Les États européens ne font pas barrage à la discrimination, à l’intimidation et aux violences envers les Roms, et parfois même les favorisent, a déclaré Amnesty International à l’occasion de la Journée internationale des Roms le 8 avril.
« On constate une nette augmentation de la fréquence des violences contre les Roms en Europe ces dernières années. La réponse à ce phénomène très inquiétant est loin d’être satisfaisante. Il est inadmissible que dans notre Europe moderne des communautés roms vivent sous la menace constante des violences et des attaques s’apparentant à des pogroms, a déclaré John Dalhuisen, directeur du programme Europe et Asie centrale d’Amnesty International.
« Trop souvent, les dirigeants européens cèdent aux préjugés qui alimentent les violences anti-Roms en leur collant l’étiquette d’antisociaux et d’indésirables. Tout en condamnant les exemples les plus flagrants de violences contre les Roms, les gouvernements rechignent à reconnaître l’ampleur du problème et se montrent peu réactifs lorsqu’il s’agit de les combattre. De son côté, l’Union européenne hésite à remettre en cause ses États membres au sujet de la discrimination systémique et criante dont sont victimes les Roms. »
Le rapport d’Amnesty International, intitulé « Nous réclamons justice ». L’Europe doit protéger davantage les Roms contre les violences racistes , se penche sur les actes de violence et de harcèlement infligés aux Roms par des représentants de l’État et de simples citoyens en République tchèque, en France et en Grèce, illustrant les préoccupations de l’organisation dans toute l’Europe.
« En maintes occasions, les organes chargés de faire respecter la loi n’ont pas empêché les attaques racistes ni garanti que les crimes de haine fassent l’objet d’investigations et que leurs auteurs présumés soient traduits en justice. Le fait que les comportements racistes soient bien ancrés au sein de nombreuses forces de police est plus souvent nié que pris en considération », a déclaré John Dalhuisen.
Les gouvernements dans toute l’Europe manquent à leur devoir envers les Roms de multiples façons. La discrimination, les expulsions forcées, la ségrégation et l’éducation de qualité inférieure sont la norme dans de nombreux pays.
« L’Union européenne (UE) dispose d’un arsenal législatif pour remédier à la violence discriminatoire, et aux discriminations en général. Cependant, la Commission européenne, chargée de superviser l’application des lois européennes dans les États membres de l’UE, n’a toujours pas pris de mesure claire et décisive pour mettre un terme à la discrimination et à la violence dont sont victimes les Roms dans les États membres », a déclaré John Dalhuisen.
Amnesty International appelle les gouvernements nationaux et l’UE à s’engager, de manière visible et sincère, à éradiquer le fléau de la discrimination, de l’intolérance et de la violence envers les Roms.
République tchèque
Tout au long de l’été et de l’automne 2013, des groupes tchèques d’extrême-droite ont organisé une série de manifestations contre les Roms dans des dizaines de villes à travers le pays.

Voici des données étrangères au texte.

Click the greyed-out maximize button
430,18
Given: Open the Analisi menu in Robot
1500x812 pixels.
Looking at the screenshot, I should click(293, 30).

Les manifestations se sont traduites par un harcèlement systématique envers les communautés roms.
Entre juin et octobre 2013, des membres de l’extrême-droite, rejoints par des habitants, ont organisé des marches régulières à travers la ville d’Èeské Budìjovice jusqu’à un quartier résidentiel, à la suite d’un conflit qui a éclaté dans une aire de jeux pour enfants entre des adultes roms et non-roms.

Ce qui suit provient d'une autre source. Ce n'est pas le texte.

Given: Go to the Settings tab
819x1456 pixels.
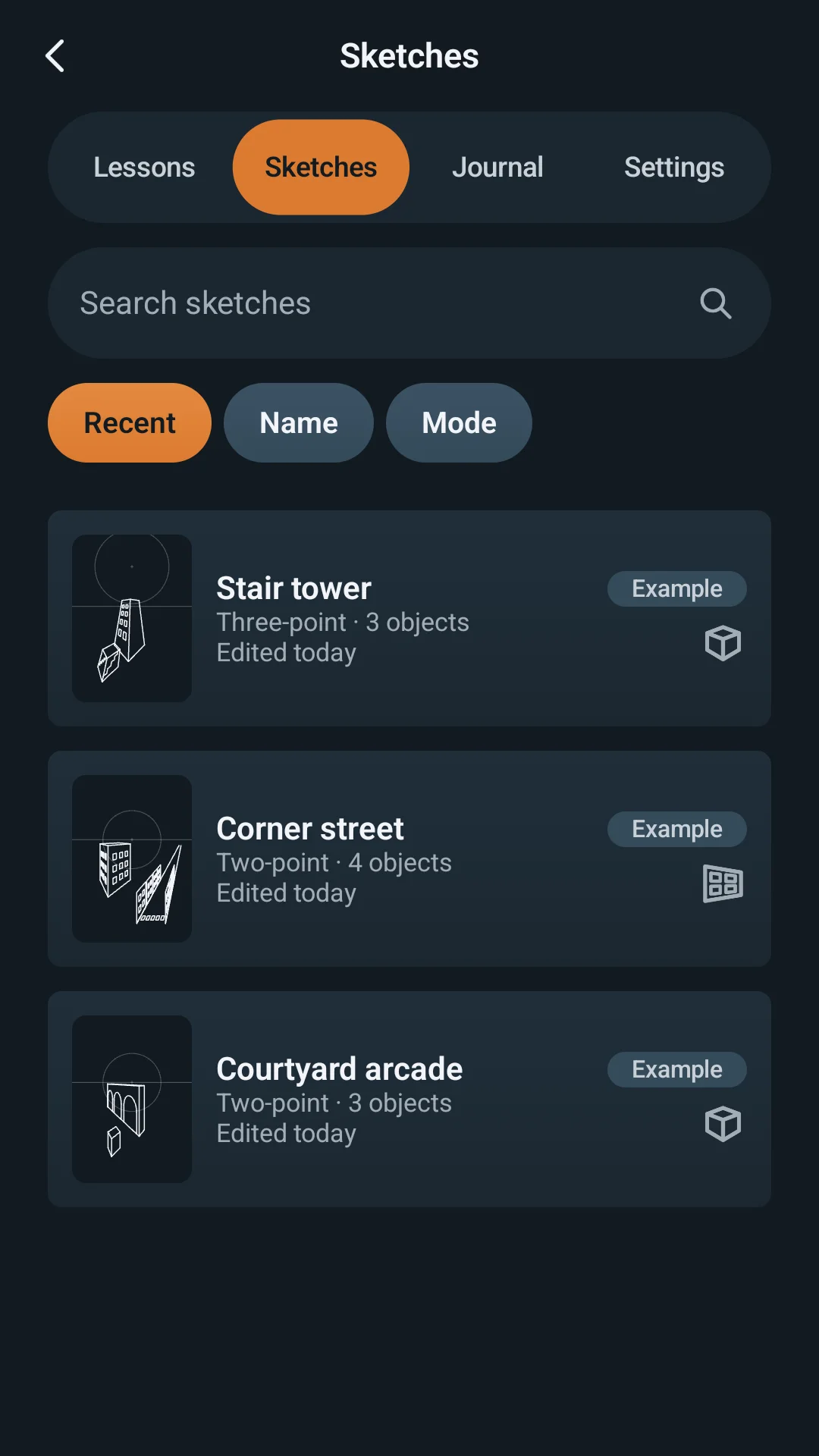Looking at the screenshot, I should click(x=674, y=167).
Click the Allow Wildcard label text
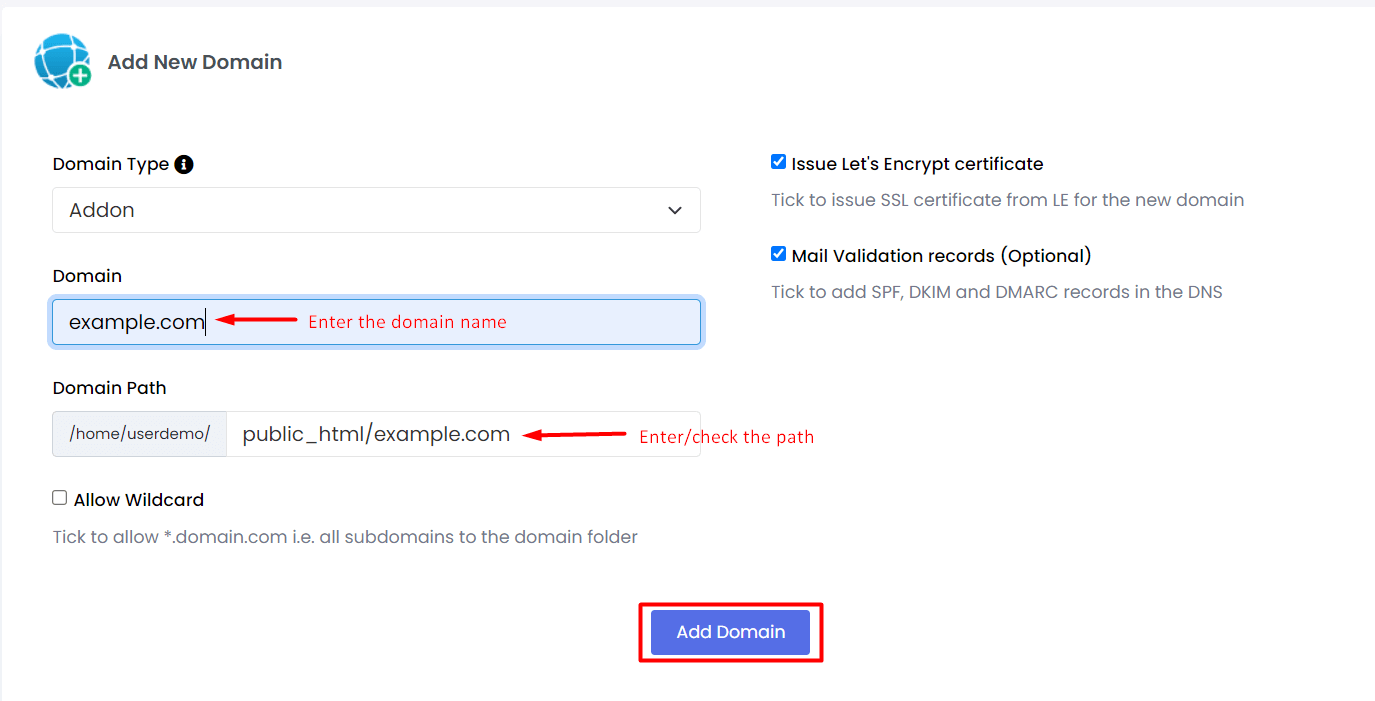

Štefan, Rom, a raconté à Amnesty International : « Certains ne réalisent pas que [durant les manifestations, les Roms] ne doivent pas circuler, que les enfants … ont peur. Cela dure toute la journée et génère des traumatismes … Personne ne mérite ça. Les gens ont vécu ça pendant la guerre et je pense qu’en l’an 2013, au 21e siècle, nous ne devrions pas avoir à le revivre. »
France
Après avoir fui la discrimination dans leurs pays, bon nombre des 20 000 Roms installés en France vivent dans des quartiers informels où ils ont rarement accès aux services élémentaires, tels que l’eau et les installations sanitaires. Ils sont souvent expulsés de force de leurs abris, harcelés par la police ou d’autres citoyens, voire agressés.

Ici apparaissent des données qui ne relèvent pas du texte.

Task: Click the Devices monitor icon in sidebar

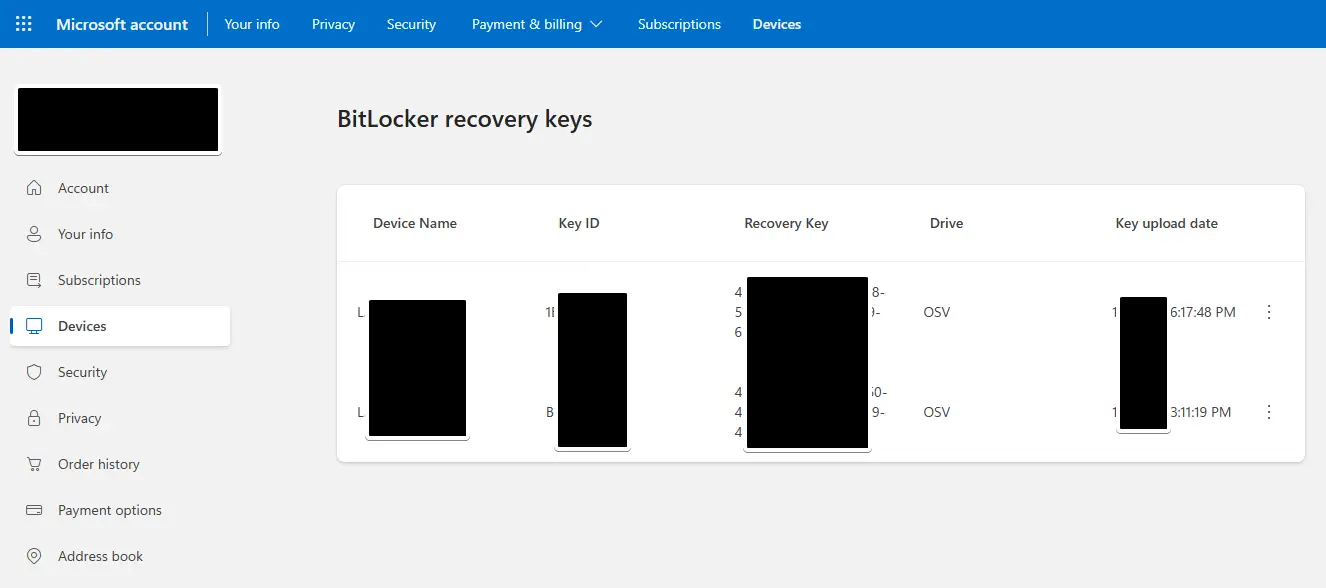Action: pyautogui.click(x=34, y=326)
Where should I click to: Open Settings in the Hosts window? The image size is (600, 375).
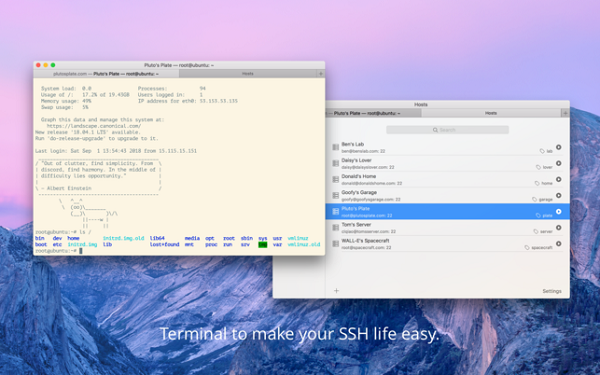(552, 291)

Dans la soirée du 22 novembre 2011, la police s’est rendue dans le campement installé près de l’église de Saint Martin d’Arenc à Marseille, dans le but d’expulser de force les 10 familles roms qui y vivaient. Les policiers auraient tiré des gaz lacrymogènes à l’intérieur des tentes où les enfants dormaient, avant de détruire les tentes et des affaires personnelles.
R. a été frappé par la police. Il a raconté : « Je voulais m’enfuir mais je ne voyais rien, j’ai juste aperçu un portail devant moi, j’ai essayé de l’atteindre, mais dès que je m’en approchais, j’avais la sensation que ma jambe se cassait ; ensuite, je ne me rappelle plus de rien. » R. a dû être opéré pour une fracture du fémur et a passé six mois dans un centre de rééducation.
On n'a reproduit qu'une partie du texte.